(Document)
-- START --

Under the FOIA I wish to know all correspondence my MP Mark Simmonds has had with IPSA by e-mail personally. Also, I wish to know what travel he has claimed for his children and partner. And, if other than hotels he has claimed anything at all. 

 

Response

You also requested information regarding travel claims by Mr Simmonds. You may be aware that IPSA publishes all claims for business costs and expenses on our website every two months, three months in arrears. You can view the published information via this link to our publication website.

The following instructions may assist you in filtering the information.

  1. Select ‘Search Function’ via the menu bar at the top of the page.
  2. Under ‘Select MP(s), Constituencies, Postcode or Region’ tick the box to select all MPs.
  3. Under ‘Select a year and, optionally, month(s)’, select a year.
  4. Under ‘Select category(s) of Business Cost or Expense’, select ‘Travel’.
  5. Under ‘Select type(s) of Business Cost or Expense’, select the expense types relating to ‘dependants’.
  6. Click ‘Find’ to retrieve the results. You can export this data to a spreadsheet format via the link at the top right-hand corner of the page.

The FOIA states that information that is accessible by other means is not subject to release. Therefore, as the information you have requested is already available on our website, it is exempt from disclosure under section 21 of the FOIA (information accessible to applicant by other means).

For your reference, the next publication date is 11 September 2014, which will cover those claims processed by IPSA during April and May 2014. Claims subsequently processed by IPSA will follow in future publications.

Some of the information you have requested is intended for publication at a future date. Section 22(1) of the FOIA states that information intended for future publication is exempt from release.

We have considered whether the public interest in releasing the information outweighs the application of the exemption. It is our opinion that the public interest is best served by publishing a full list rather than on an ad hoc basis, as in this way a clear and complete set of information is published, avoiding any potential confusion. It is for this reason that the application of the exemption outweighs the public interest in disclosure at this stage.

-- END --

(Dataset excerpt)
-- START --

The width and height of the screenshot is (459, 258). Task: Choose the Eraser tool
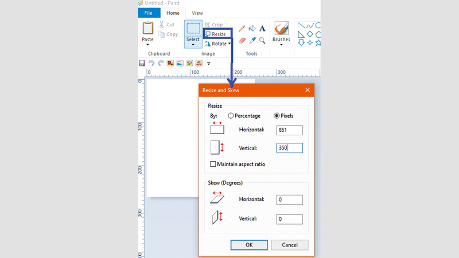pos(242,41)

-- END --

(Problem 1) Can you reproduce word for word the part of the IPSA response that opens with the words containing "6. Click ‘Find’" and closes with "by other means)."?
(Problem 2) How would you translate this sentence from the IPSA response into French: "For your reference, the next publication date is 11 September 2014, which will cover those claims processed by IPSA during April and May 2014."

(Finished answer 1)
6. Click ‘Find’ to retrieve the results. You can export this data to a spreadsheet format via the link at the top right-hand corner of the page.

The FOIA states that information that is accessible by other means is not subject to release. Therefore, as the information you have requested is already available on our website, it is exempt from disclosure under section 21 of the FOIA (information accessible to applicant by other means).

(Finished answer 2) À titre indicatif, la prochaine date de publication est le 11 septembre 2014, qui couvrira les demandes de remboursement traitées par l'IPSA en avril et mai 2014.